Una nuova edizione degli anni Settanta ci coglierà, come allora, totalmente impreparati. Sono tesi suggestive, ma i tempi vanno calcolati bene. La storia ha i suoi ritmi e ogni tanto accelera tumultuosamente. Per gran parte del tempo, tuttavia, i suoi processi sono lenti.

Laszlo Birinyi, che ha un ottimo senso dei ritmi della storia e dei mercati azionari, sostiene da tre anni che questo rialzo non si fermerà prima di avere raggiunto quota 2400. Lo diceva a 1000 e tutti gli davano del matto, oggi che siamo a 1850 è rispettato e ascoltato. I grandi rialzi di Eisenhower, di Kennedy, di Reagan, di Clinton e di Bush hanno avuto ampie durate e dimensioni e questa volta non sarà diverso.

Chi ama i ritorni alla media deve amarli tutti, anche quelli che indicano la durata media dei mercati in zona di sopravvalutazione. Se siamo in quella zona lo siamo da poco e con l’ampia sottovalutazione degli anni scorsi ci siamo guadagnati il diritto a qualche anno di eccesso di segno opposto. Con l’avvertenza, naturalmente, che a certe altezze si possono incontrare improvvisi vuoti d’aria.
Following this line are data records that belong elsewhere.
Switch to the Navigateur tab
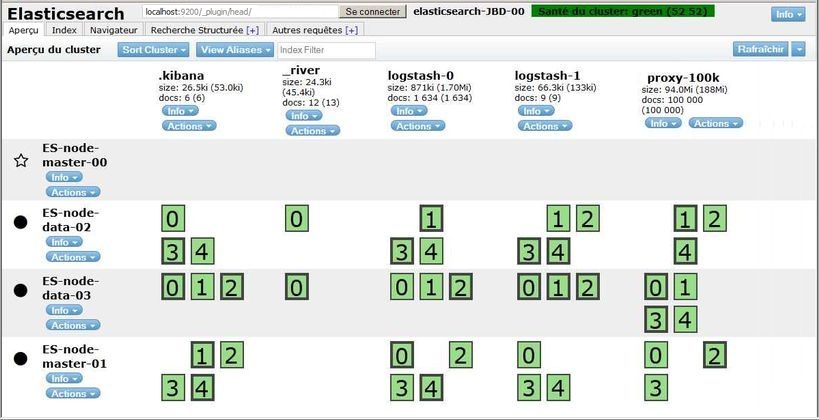 (107, 30)
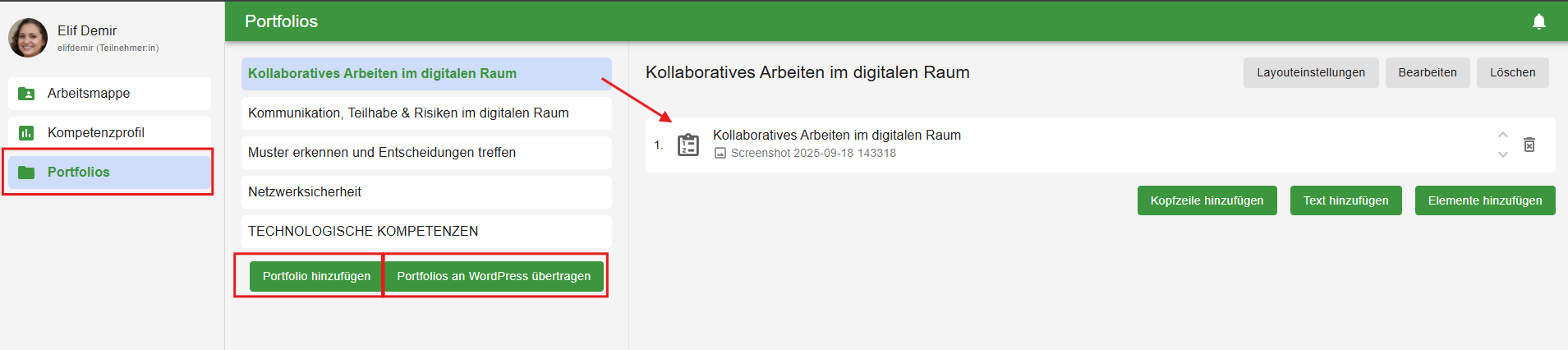Open the Arbeitsmappe menu item

tap(89, 94)
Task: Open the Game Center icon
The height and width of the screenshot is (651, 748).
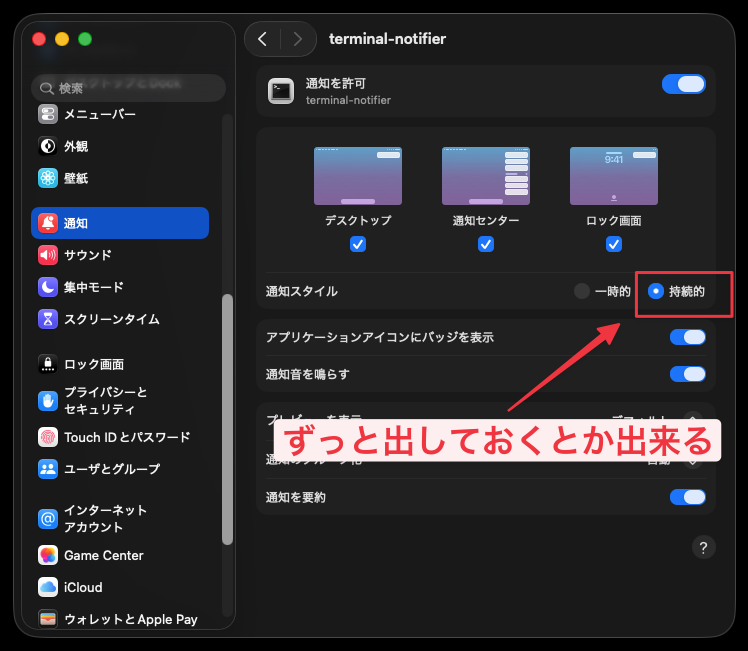Action: pos(48,555)
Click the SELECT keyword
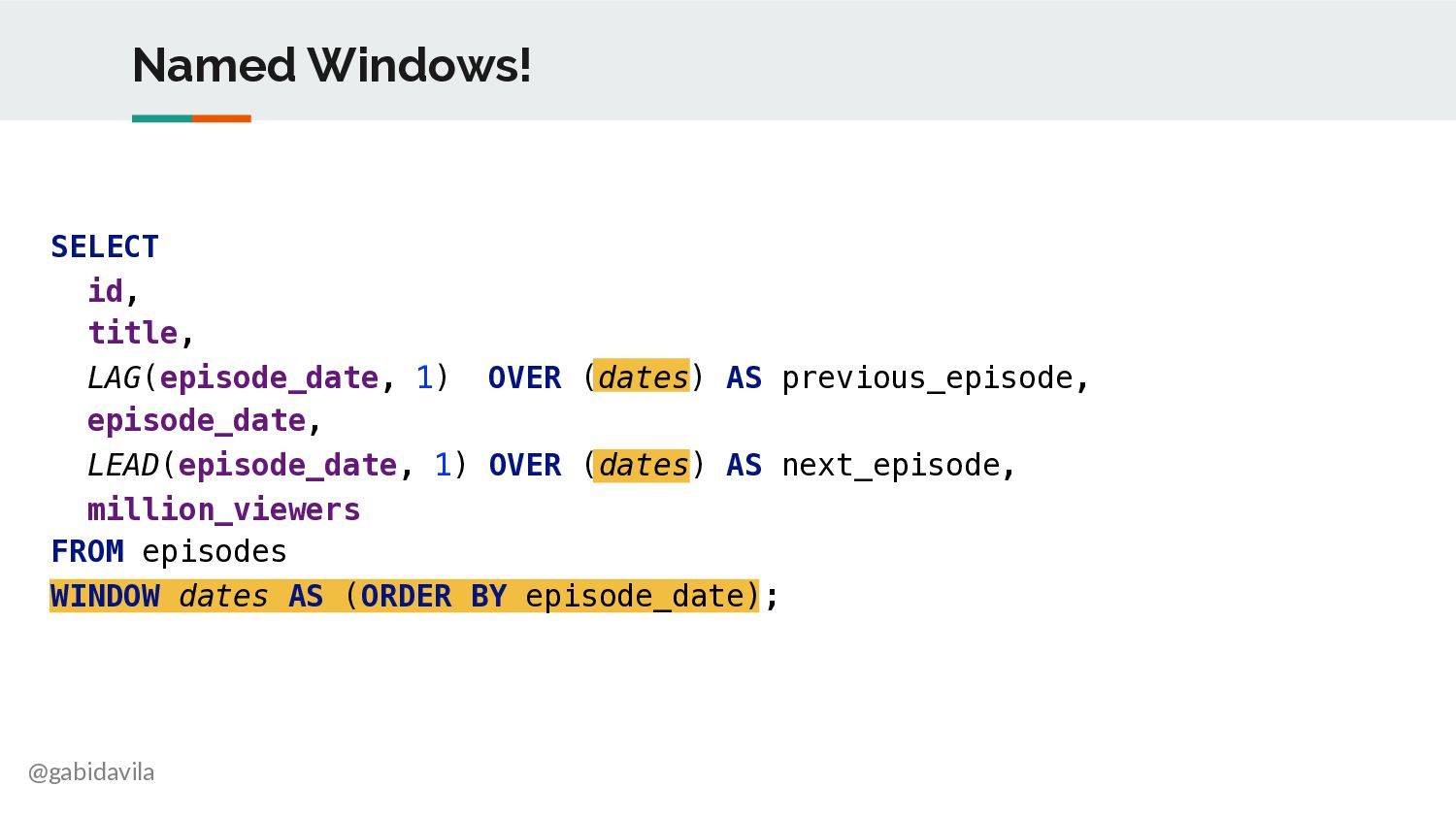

Nel breve assistiamo a un mercato che si considera in privazione sensoriale. I dati macro arrivano, certo, ma non sono omologati causa freddo. La Frozenomics è un’ottima scusa per trascorrere questi due mesi di riaggiustamento delle scorte facendo finta di niente. Se non fosse stato freddo i dati sarebbero stati mediocri lo stesso, le borse non avrebbero avuto alibi e sarebbero scese di più. Tra marzo e aprile avremo il momento della verità. Se i dati tarderanno a migliorare ci sarà una nuova correzione, simile a quella di gennaio. Sarà di nuovo un’occasione di acquisto.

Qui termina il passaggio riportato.